**Task goal**
Edit the items below so that "magnifying glass" becomes "lens icon", keeping every other part the same. Leave the pictures out of your answer.

+++ Listing +++

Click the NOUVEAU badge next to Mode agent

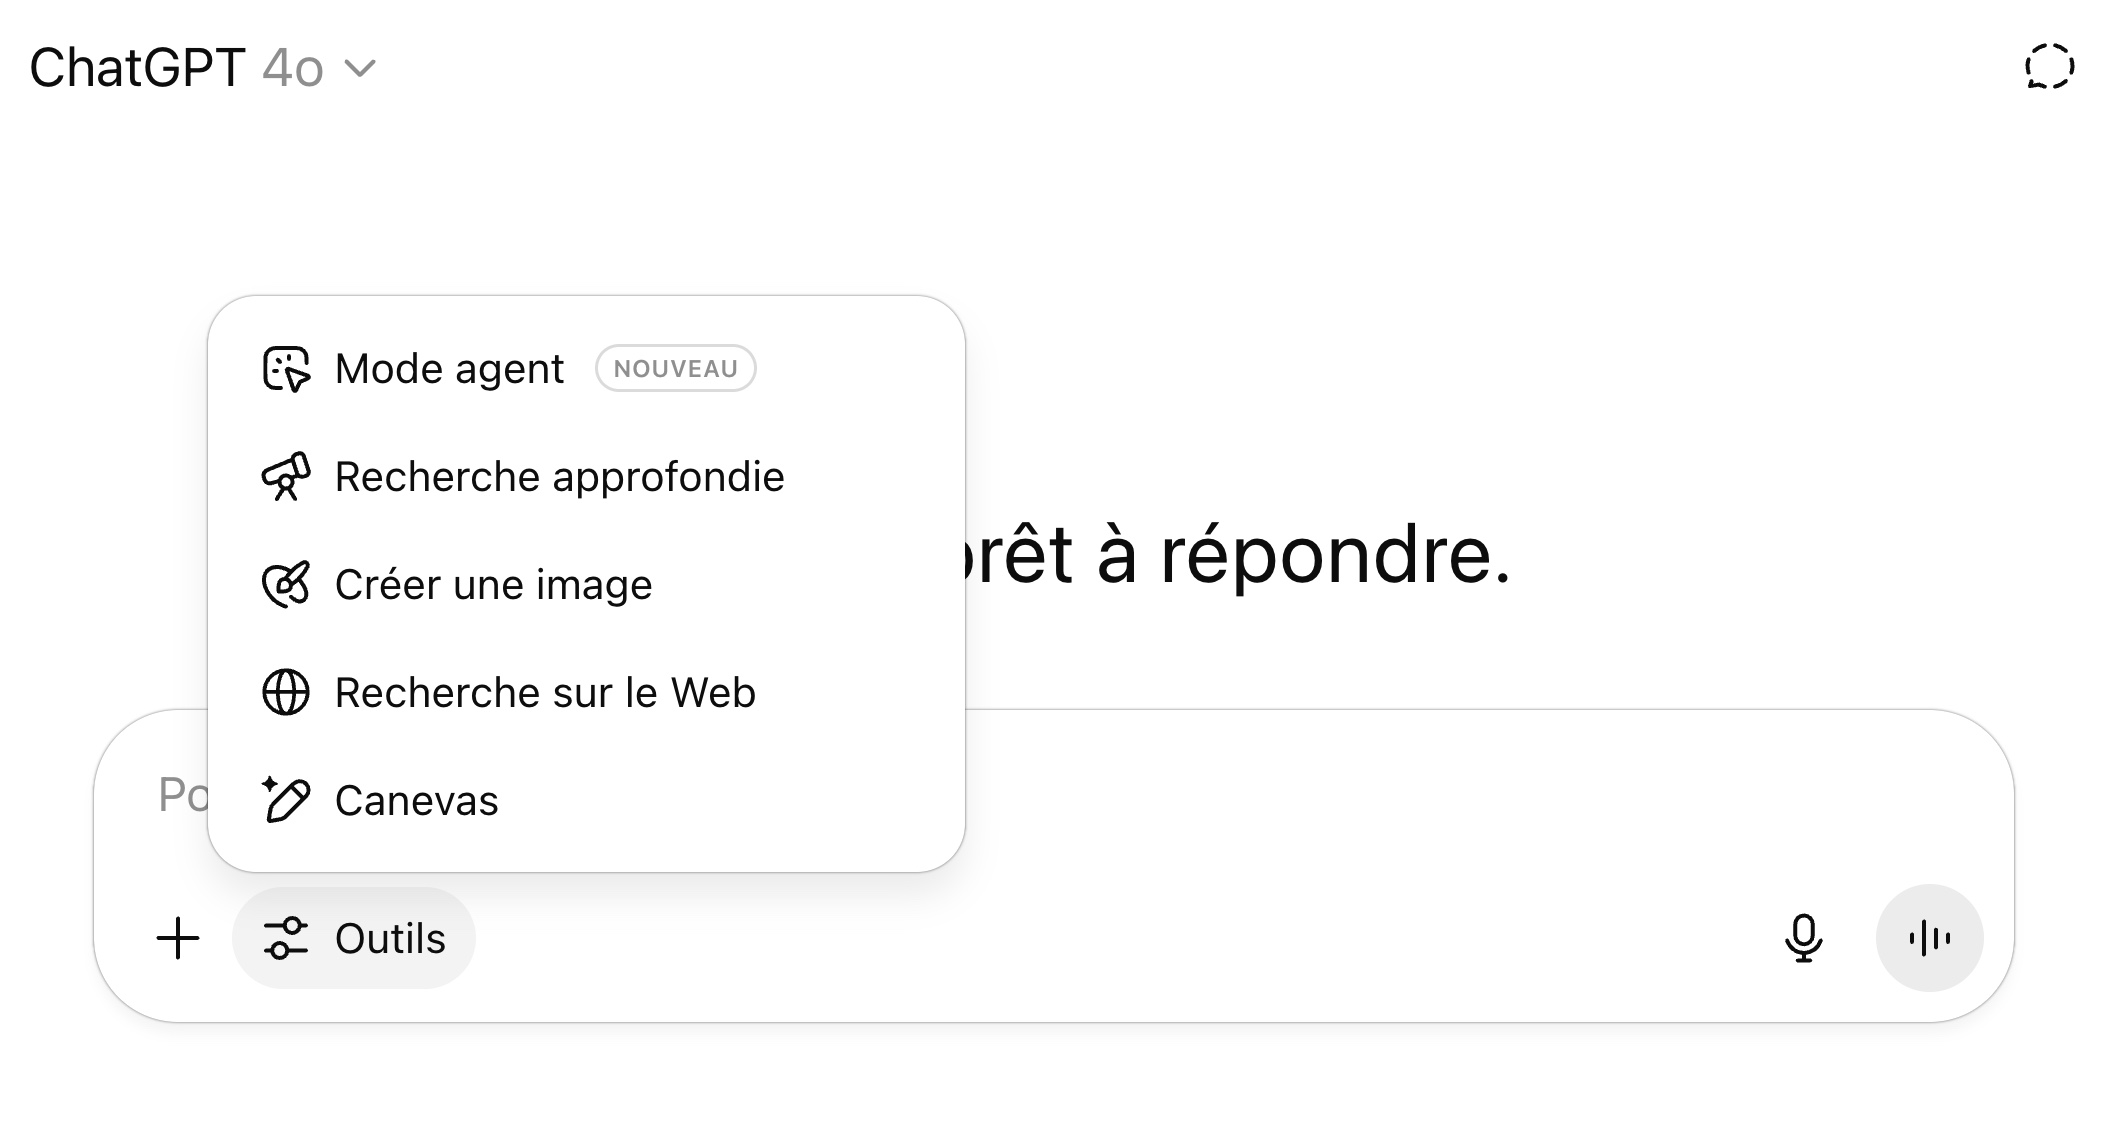point(675,369)
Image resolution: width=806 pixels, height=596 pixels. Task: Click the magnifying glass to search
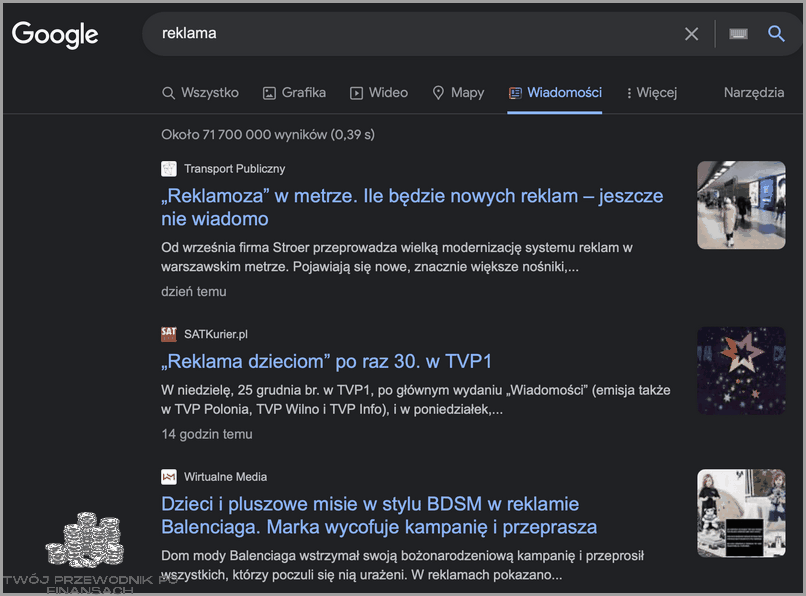click(776, 33)
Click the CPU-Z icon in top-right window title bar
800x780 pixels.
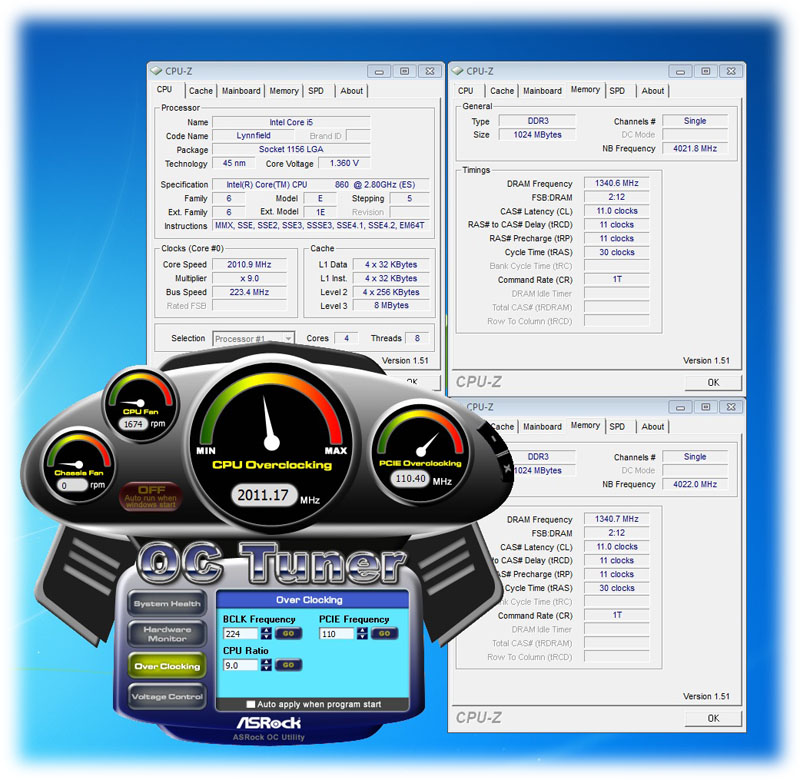(457, 71)
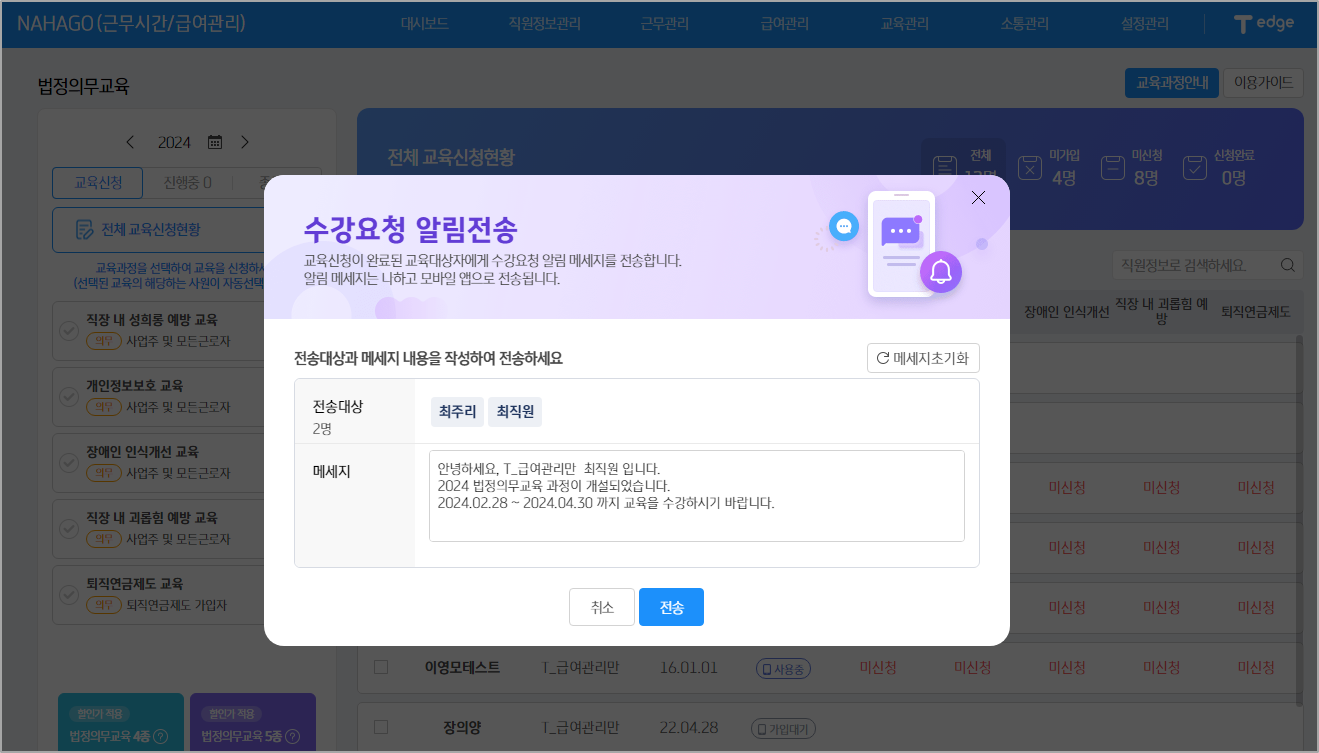Click the employee search magnifier icon
Screen dimensions: 1319x753
(1287, 265)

+++

**Solution to the exercise**
Click the NOUVEAU badge next to Mode agent

point(675,369)
Image resolution: width=806 pixels, height=596 pixels. Task: Click the lens icon to search
click(776, 33)
Click the CPU-Z icon in top-right window title bar
800x780 pixels.
(457, 71)
Click the employee search magnifier icon
Screen dimensions: 1319x753
(1287, 265)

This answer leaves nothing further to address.